The need is to study all kinds of buildings and all kinds of uses, not just the prestige ones or the high-revenue ones. The point is both objective--knowledge for its own sake in an area of shocking ignorance--and subjective. Our buildings are such disasters that we need detailed evaluation and rethinking at every scale. We need failure analysis that is systemic over the full scope of building-related activities and the entire life of buildings. When we investigate a building that is loved or loathed, it is not a question of praising or blaming the designer or owner but of teasing apart the whole tangle of relationships that make the building work or not. All buildings have problems, but only some correct the problems. What is the systemic breakdown that leaves a problem unnoticed? Or if noticed, unreported? Or if reported, unacted on? Or if acted on, unsolved?
Without that kind of corrective feedback a building can't thrive. Neither can the building professions and trades. A skilled carpenter told me, "I do things better now that I'm older. Why? Because I've spent so much time fixing the things that I did when I was younger."
The research needs academic rigor, but not academic irrelevance. A utilitarian bias should color the collection of information, the testing of ideas that emerge, and the transmitting of the ideas that work. For that reason it's worth taking a purposeful look at how knowledge transmission has worked in the past--how do buildings learn from each other? Cross-cultural study could lend perspective and also be a fount of ideas. I'm acutely aware that a book like this one would be radically different if it expressed European or Asian experience--and what a joy that would be to research.
By considering buildings whole, university architecture departments could reverse their trend toward senescence. They could invigorate the faculty with an infusion of facilities managers, preservationists, interior designers, developers, project managers, engineers, con actors, construction lawyers, and insurance mongers. The departments could promote some of the marginalized people they already have--building economists, vernacular building historians, and post-occupancy evaluators. In that enriched context, what's left of art-oriented architecture would have all that its creativity could handle exploring new syntheses of the flood of data and ideas.

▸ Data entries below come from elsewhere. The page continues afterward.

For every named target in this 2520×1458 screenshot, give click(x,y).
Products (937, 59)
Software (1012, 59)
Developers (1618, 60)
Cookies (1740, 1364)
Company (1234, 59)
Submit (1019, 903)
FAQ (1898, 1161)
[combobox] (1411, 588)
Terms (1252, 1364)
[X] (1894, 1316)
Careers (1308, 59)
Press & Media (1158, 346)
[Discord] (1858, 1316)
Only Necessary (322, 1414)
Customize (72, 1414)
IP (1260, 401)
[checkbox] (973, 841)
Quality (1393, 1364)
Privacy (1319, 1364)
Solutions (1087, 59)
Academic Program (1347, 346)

For such research to prosper at either the academic or the grassroots level, data has to cohere to buildings. We need to switch from the hotel-room aesthetic to the mountain-hut aesthetic about the accumulation of information. A hotel room is constantly scoured of any trace of previous use and is presented daily as if brand-new. Mountain huts are exuberant museums of their own past, with each hiker adding comments to the guest book, initials and dates to the woodwork, and food to the larder. What if every commercial building had an on-site journal and maintenance log, which the landlord could not legally remove or amend? What if city halls provided a repository for the full records of every house in town--not just the legal and title records, but photos and memorabilia voluntarily left by successive generations of tenantg.(7) (I know from my research for this book that photo archives in libraries are incomparably more usable when organized by building or street address rather than by dale of acquisition or name of collection.
There are so many questions worth exploring. What are the oldest buildings in various cities that still command high rents? What made that happen? What kinds of buildings were torn down, and why? What is the distribution of building types in a city, and how does their longevity sort out? How about in small towns? What is the real distribution of design approaches--how many buildings are specially architected, versus franchise cookie-cutter, versus developer assembly-line, versus vernacular?
A prime opportunity for comparative study would be the uniform arrays of buildings all constructed at once, such as in the original Levittowns. What was the pace and range and process of their subsequent divergence? Architects like to think that upscale suburban developments like Greenbelt and Holland Hills near Washington haven't changed much since they were built, and that's supposed to be a measure of their success. Is that true, or is the rapid change in the humble Levittowns an indication of the owners taking charge of the buildings and gaining greater satisfaction than the more passive tenants of Greenbelt? Which was the better investment?